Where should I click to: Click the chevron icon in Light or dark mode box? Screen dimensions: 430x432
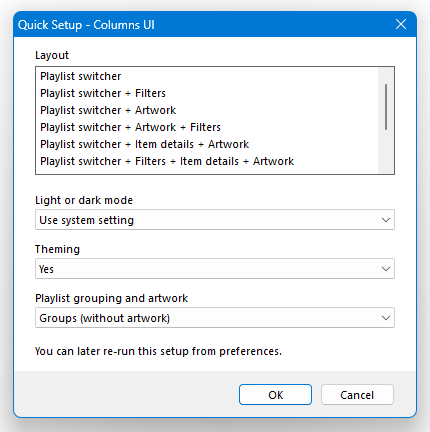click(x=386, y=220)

==

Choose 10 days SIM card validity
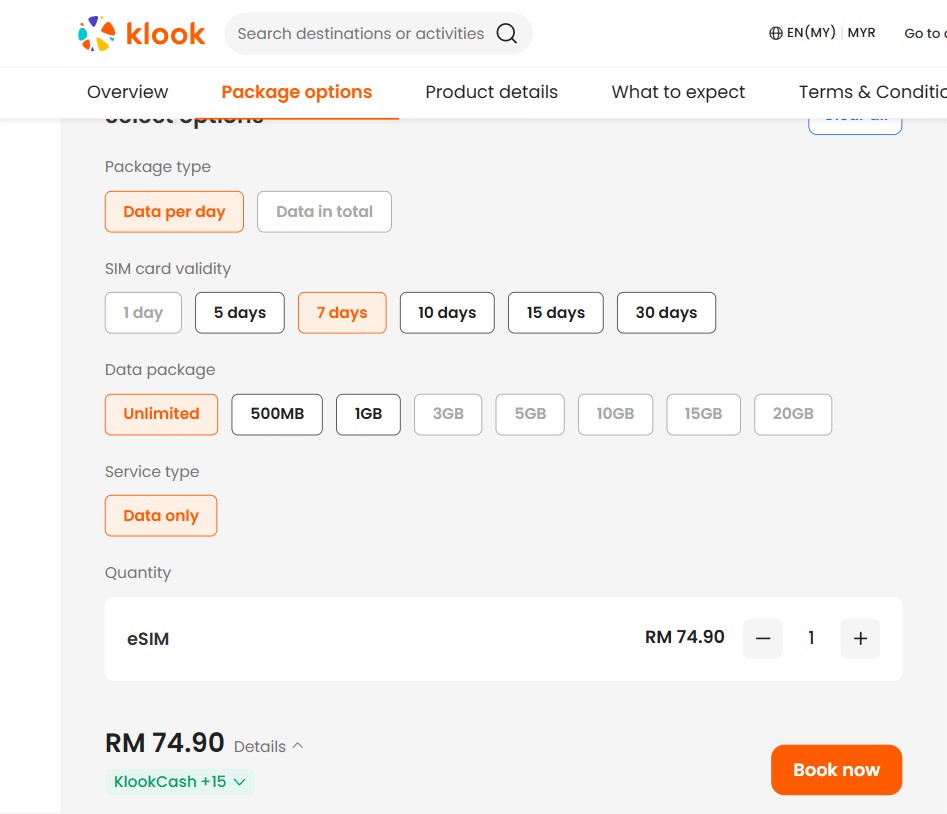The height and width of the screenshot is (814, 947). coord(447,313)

--

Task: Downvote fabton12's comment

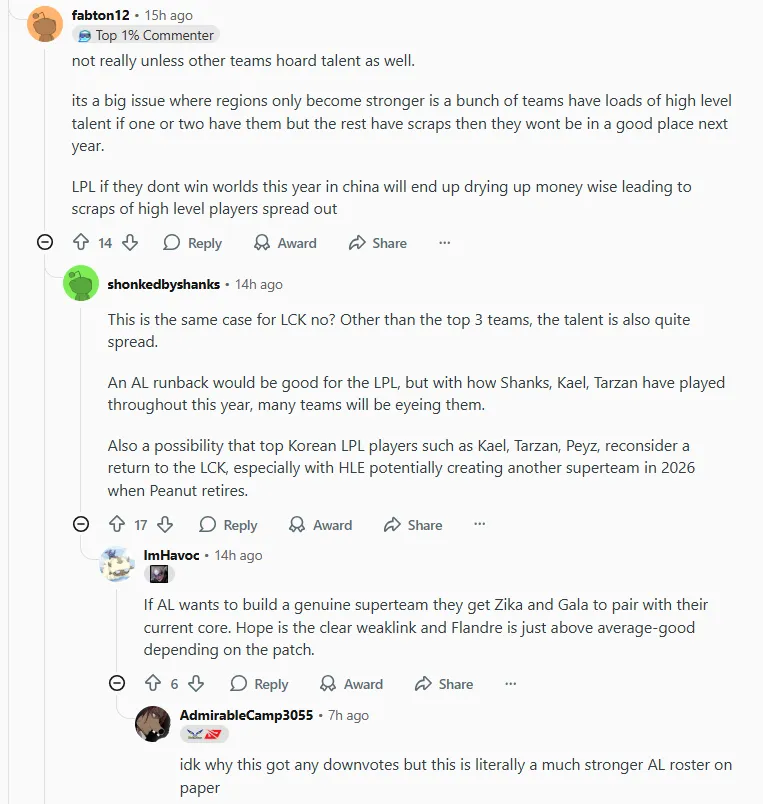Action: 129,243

§ Aim of the exercise
Format the entries between the lines holding "Where should I" and "click(x=386, y=220)", inclusive, as a two-column CSV headed instruction and answer, with one row per entry and each value in its own quoted field with line breaks replaced by spaces. Leave the pictures out.

§ Task output
instruction,answer
"Where should I click to: Click the chevron icon in Light or dark mode box? Screen dimensions: 430x432","click(x=386, y=220)"